The pWOX5:BRI1-amiR construct targets BRI1 and downregulates its transcription in the root stem cell microenvironment. Confocal images of 6-day-old Arabidopsis roots. (A,B) Genetic crosses between pWOX5:BRI1-amiR and pSCR:BRI1-GFP lines reveal that BRI1 is knocked down in the stem cell microenvironment. (C,D) Genetic crosses between pWOX5:BRI1-YFP and pWOX5:BRI1-amiR lines show that the amiRNA completely depletes BRI1 around the QC domain. (E–H) Genetic crosses of pWOX5:BRI1-amiR lines with pBRL1:BRL1-GFP and pBRL3:BRL3-GFP lines. Insets show the GFP channel separately. All crosses are F3 double homozygous plants. Scale bar: 50 µm.

Fig. 4.

BRI1 in the stem cells niche is required to promote QC divisions. (A,B) Confocal images of 6-day-old WT Arabidopsis roots grown in either control conditions or 4 nM BL show the change in QC division and organization. (C–F) pWOX5:BRI1-amiR transgenic lines grown in control conditions or in medium supplemented with 4 nM BL. Arrows indicate the number of QC cell layers identified. (G) Quantification of the QC divisions of WT and pWOX5:BRI1-amiR plants. ND, QC non-divided; PD, QC partially divided; D, QC totally divided. Asterisks indicate statistically significant differences due to genotype, comparing against WT either in control or 4 nM BL conditions (***P<0.005). Frequencies in division occurrence were assessed with a two-sided Fisher's test. Values for all pairwise comparisons are provided in Table 3. Data generated from three independent replicates (n>39). (H) Root growth dynamics of WT and pWOX5:BRI1-amiR lines. Asterisks denote significant differences with respect to the WT in a two-tailed t-test (*P<0.05). Data are generated from three independent replicates (n>46). Scale bar: 50 µm.

YOUR TASKS:
**1)** According to the BRI1 figure legends, how old were the Arabidopsis roots shown in the confocal images?
**2)** For each statement, say whether it agrees with the BRI1 figure legends, and quote the words that decide it. (a) The crosses were F3 double homozygous plants. (b) Frequencies of QC division were assessed with a two-tailed t-test. (c) Root growth data came from three independent replicates.
Answer from the BRI1 figure legends alone.

EXTRACTED DATA:
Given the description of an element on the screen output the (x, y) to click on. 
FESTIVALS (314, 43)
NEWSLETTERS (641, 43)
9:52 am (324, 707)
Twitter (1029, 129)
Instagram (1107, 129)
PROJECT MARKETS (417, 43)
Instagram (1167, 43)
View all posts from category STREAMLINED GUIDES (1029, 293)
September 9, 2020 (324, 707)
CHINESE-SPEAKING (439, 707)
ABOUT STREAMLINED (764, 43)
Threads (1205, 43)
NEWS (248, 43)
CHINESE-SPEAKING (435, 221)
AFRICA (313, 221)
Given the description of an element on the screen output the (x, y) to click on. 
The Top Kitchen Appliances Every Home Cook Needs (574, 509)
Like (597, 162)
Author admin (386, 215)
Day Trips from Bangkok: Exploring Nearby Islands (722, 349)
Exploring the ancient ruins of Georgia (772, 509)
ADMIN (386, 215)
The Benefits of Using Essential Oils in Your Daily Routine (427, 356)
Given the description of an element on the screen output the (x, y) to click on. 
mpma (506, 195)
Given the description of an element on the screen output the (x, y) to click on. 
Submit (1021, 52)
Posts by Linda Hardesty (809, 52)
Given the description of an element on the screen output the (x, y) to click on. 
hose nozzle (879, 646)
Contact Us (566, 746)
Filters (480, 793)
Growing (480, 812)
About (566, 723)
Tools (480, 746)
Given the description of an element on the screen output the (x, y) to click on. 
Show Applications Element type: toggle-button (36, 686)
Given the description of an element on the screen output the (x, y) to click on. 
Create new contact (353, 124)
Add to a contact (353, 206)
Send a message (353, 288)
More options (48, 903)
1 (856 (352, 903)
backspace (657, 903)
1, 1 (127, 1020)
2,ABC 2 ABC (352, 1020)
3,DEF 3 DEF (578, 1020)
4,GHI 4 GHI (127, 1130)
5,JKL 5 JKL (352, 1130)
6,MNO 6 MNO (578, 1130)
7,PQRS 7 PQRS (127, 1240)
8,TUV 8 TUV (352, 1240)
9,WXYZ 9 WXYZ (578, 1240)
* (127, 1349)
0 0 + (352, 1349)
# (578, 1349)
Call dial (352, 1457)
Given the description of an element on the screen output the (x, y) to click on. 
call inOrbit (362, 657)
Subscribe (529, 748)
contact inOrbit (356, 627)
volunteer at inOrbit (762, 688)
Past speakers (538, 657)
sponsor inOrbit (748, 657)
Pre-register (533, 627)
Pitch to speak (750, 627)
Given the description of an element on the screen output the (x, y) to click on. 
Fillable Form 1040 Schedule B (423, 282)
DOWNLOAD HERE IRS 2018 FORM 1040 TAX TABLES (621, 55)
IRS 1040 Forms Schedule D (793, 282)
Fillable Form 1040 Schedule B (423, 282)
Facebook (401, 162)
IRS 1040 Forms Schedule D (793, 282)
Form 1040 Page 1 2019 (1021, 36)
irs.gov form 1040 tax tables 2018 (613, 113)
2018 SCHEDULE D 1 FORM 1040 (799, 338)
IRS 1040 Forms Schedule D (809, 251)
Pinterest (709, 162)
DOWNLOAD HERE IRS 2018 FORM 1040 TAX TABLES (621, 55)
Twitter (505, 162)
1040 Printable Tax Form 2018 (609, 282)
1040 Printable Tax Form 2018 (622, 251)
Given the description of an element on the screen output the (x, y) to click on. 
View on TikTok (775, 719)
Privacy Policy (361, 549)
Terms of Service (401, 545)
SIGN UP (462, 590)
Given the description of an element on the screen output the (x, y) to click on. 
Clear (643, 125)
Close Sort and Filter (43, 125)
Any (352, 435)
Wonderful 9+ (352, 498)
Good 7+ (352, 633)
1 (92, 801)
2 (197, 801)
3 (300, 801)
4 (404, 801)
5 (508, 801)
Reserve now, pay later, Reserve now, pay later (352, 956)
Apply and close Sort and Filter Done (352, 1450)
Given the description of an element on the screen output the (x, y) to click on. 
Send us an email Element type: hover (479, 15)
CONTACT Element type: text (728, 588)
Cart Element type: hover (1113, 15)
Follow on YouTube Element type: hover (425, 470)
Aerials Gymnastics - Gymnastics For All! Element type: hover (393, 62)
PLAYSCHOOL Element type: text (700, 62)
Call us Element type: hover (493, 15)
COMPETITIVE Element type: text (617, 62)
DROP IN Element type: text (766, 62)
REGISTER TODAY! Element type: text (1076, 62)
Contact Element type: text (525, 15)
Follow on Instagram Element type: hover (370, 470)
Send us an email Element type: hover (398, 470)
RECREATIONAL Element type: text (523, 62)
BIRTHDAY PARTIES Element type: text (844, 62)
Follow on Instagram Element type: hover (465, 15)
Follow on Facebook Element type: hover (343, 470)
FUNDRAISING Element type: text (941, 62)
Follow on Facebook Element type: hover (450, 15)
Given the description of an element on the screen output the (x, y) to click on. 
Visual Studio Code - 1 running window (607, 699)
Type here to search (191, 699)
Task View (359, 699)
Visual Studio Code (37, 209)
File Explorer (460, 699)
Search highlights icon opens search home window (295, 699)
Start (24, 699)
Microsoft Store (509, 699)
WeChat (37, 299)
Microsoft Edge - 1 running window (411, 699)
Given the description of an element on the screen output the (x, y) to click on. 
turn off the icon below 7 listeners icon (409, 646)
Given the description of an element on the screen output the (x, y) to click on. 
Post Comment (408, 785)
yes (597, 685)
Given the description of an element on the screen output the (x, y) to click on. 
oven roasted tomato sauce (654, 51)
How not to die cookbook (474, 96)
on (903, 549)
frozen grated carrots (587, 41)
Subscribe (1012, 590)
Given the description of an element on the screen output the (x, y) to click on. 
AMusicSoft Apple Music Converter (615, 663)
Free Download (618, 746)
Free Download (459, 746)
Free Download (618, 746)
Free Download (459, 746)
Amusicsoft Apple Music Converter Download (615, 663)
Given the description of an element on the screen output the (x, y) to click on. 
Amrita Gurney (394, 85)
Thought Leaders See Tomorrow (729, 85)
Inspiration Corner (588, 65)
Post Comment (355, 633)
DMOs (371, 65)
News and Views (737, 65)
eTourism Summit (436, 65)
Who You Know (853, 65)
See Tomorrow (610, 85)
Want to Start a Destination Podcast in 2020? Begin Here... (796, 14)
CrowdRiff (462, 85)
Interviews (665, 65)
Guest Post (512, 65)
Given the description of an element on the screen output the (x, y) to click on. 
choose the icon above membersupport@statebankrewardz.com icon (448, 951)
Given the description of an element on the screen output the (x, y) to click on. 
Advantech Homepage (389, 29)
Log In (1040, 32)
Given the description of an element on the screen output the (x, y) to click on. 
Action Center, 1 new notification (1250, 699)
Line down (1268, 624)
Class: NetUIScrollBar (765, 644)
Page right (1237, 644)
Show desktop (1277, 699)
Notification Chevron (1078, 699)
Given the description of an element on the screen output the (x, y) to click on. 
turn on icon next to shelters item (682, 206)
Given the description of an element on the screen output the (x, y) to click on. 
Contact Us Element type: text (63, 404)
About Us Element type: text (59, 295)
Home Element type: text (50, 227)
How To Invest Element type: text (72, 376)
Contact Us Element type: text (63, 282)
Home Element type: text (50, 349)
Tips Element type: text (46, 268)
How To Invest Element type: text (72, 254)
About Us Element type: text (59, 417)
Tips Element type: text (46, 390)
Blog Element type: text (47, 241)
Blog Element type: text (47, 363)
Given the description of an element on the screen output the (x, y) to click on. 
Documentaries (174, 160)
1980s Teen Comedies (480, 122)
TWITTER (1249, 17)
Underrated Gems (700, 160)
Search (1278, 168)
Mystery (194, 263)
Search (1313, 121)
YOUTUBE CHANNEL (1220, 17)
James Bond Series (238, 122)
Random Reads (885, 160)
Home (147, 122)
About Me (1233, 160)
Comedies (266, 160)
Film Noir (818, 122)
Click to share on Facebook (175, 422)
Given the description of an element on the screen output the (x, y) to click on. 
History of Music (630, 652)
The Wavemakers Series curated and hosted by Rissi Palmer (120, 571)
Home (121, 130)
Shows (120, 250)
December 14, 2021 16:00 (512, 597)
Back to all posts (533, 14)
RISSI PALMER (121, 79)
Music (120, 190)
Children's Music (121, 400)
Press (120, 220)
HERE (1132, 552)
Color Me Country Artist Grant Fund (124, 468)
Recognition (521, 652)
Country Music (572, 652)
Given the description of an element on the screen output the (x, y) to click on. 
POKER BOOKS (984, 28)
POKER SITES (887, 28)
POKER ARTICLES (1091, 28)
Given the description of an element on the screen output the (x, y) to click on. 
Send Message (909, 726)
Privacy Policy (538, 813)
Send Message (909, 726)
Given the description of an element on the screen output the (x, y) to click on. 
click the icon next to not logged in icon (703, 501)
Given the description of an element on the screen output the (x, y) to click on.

SET OF ANSWERS:
**1)** They were 6 days old.

**2)**
(a) Yes: "All crosses are F3 double homozygous plants."
(b) No: "Frequencies in division occurrence were assessed with a two-sided Fisher's test."
(c) Yes: "Data are generated from three independent replicates (n>46)."